Premiata al Toronto International Film Festival nonchè titolare di dodici nomination agli Academy Award, quest’opera testimonia lo stato di buona salute del cinema inglese.
Vi si racconta la storia incredibile del mite Duca di York, affetto da grave balbuzie, catapultato sul trono col titolo di Giorgio VI (Colin Firth, interpretazione memorabile), dall’improvvisa ed inaspettata abdicazione del fratello Edoardo VIII, che sceglie di sposare l’americana pluridivorziata Wallis Simpson sgradita alla Casa Reale. Trovandosi nella disperata necessità di dover comunicare con i propri sudditi a seguito delle nuove invenzioni nell’ambito dei mezzi di comunicazione di massa, in particolare della radio, su consiglio della consorte, la futura Regina Madre Elisabetta, Giorgio accetta di avviare un percorso terapeutico con il logopedista australiano Lionel Logue.
La trama del film racconta il sofferto e complesso rapporto tra i due, i loro vivaci scambi di opinione che evidenziano l’orgoglio e la forte personalità del logopedista (l’eccellente Geoffrey Rush), che con forza reclama paritarietà e spontaneità nel rapporto con il sovrano, pretendendo di chiamarlo Bertie, considerandola condizione imprenscindibile per favorirne il percorso riabilitativo.
Parimenti Giorgio VI, per indole incline a un profilo di vita appartato, con il suo viso contratto, gli occhi ansiosi di un uomo che si sente inadeguato a sostenere il peso di una enorme responsabilità, alterna nel percorso terapeutico scatti d’ira a manifestazioni di debolezza ed è assolutamente terrorizzato dall’idea di dover arringare la folla da un microfono.

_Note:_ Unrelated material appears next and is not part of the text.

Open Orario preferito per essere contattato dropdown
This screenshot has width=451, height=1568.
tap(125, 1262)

Il logopedista comprende che il blocco emozionale dell’illustre paziente deriva dal retaggio dell’educazione paterna, dalla tradizione, dal senso del dovere ed agisce, anche irritandolo fortemente, per liberarlo dalle sue inibizioni, sino a causarne a più riprese il furore.

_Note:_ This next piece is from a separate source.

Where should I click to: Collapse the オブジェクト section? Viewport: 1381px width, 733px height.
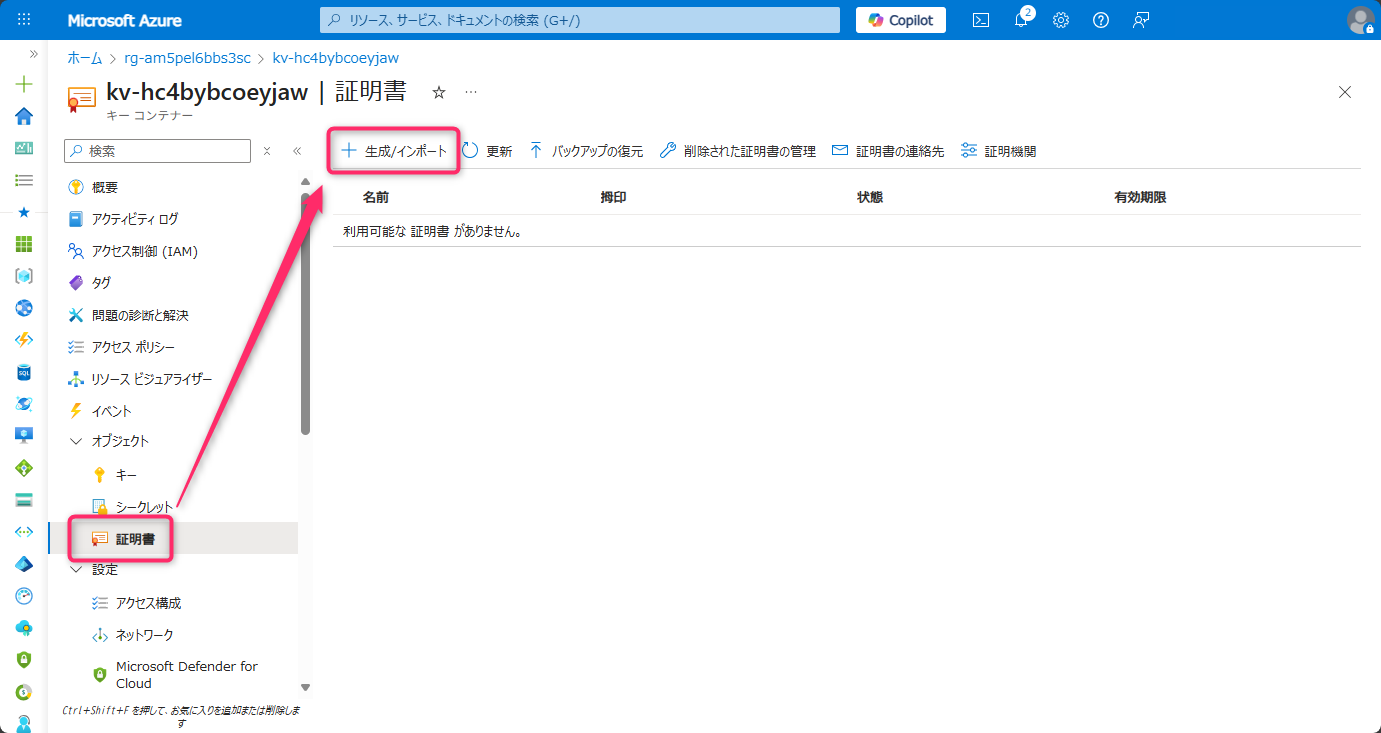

E’ questa la parte più interessante del film, dove lo scavo psicologico dei due personaggi è accurato e delineato con grande maestria; progressivamente il rapporto tra i due diventa sempre più amicale e sempre più conflittuale, quasi in una sorta di scontro tra il plebeo australiano, in cerca di quella rivalsa “psicologica” che l’Inghilterra del Novecento coltivò nei confronti della Corona, e l’aristocratico inglese, appartenente alla classe storicamente dominante.
L’attrattiva che l’opera esercita sullo spettatore è in buona parte dovuta allo scontro dei caratteri, allo scambio di battute e frecciate sagaci tra i due personaggi principali; la vita di Corte, le usanze, i rituali, i modi di dire e non dire sono perfettamente rappresentati, nell’ambito di una narrazione tipicamente “British”, dove le espressioni dei visi sono eloquenti, ed i piccoli particolari estremamente rilevanti ai fini della narrazione.

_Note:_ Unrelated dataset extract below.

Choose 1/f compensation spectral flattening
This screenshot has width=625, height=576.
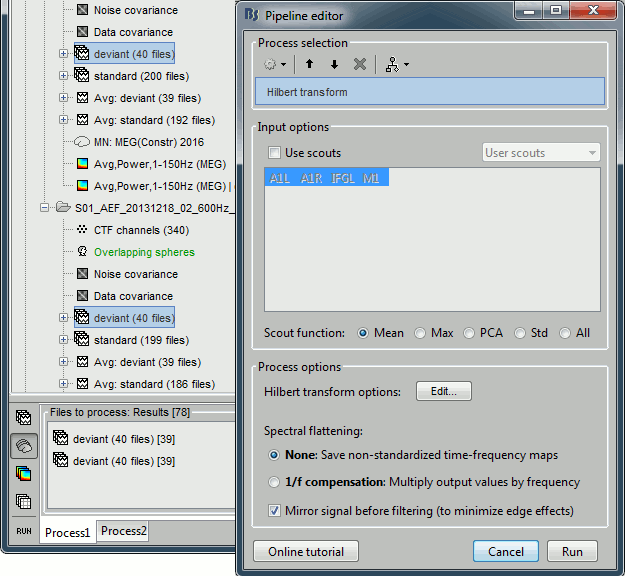(x=274, y=482)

Anche le figure di contorno, come la moglie di Bertie, la Regina Elisabetta (Helena Bonham Carter) non deludono affatto nell’ambito del contesto recitativo; non priva di arguzia, la donna crede fermamente nella possibile guarigione del marito.
E sarà la costanza del nuovo sovrano, nonché la ferrea volontà terapeutica del logopedista che determineranno il miracolo; i progressivi scoppi di ira lo aiuteranno infine a liberare la sua repressa eloquenza; nel discorso alla Nazione, che preannuncia l’entrata in guerra della Gran Bretagna contro la Germania, apparirà veemente ed appassionato; il fluire del discorso risulterà forte e lineare ed i sudditi lo riconosceranno finalmente come simbolo e guida.
La sequenza del discorso radiofonico e quella successiva che descrive il saluto dei sovrani dal terrazzo di Buckingham Palace, sono rappresentazioni dalle tonalità emotive fortemente coinvolgenti; l’interpretazione di Firth, intensa e commovente, sottolinea la mirabile forza del cinema inglese e la sua perfezione tecnica.
La straordinaria fotografia di Larry Cohen rifulge nella rappresentazione scenica, esaltando la drammaticità di alcuni momenti, in particolare nella sequenza in cui i due protagonisti discutono furiosamente nei viali di Green Park, riscattando qualche momento di tedio e leziosità che qua e là affiora nella sceneggiatura del film.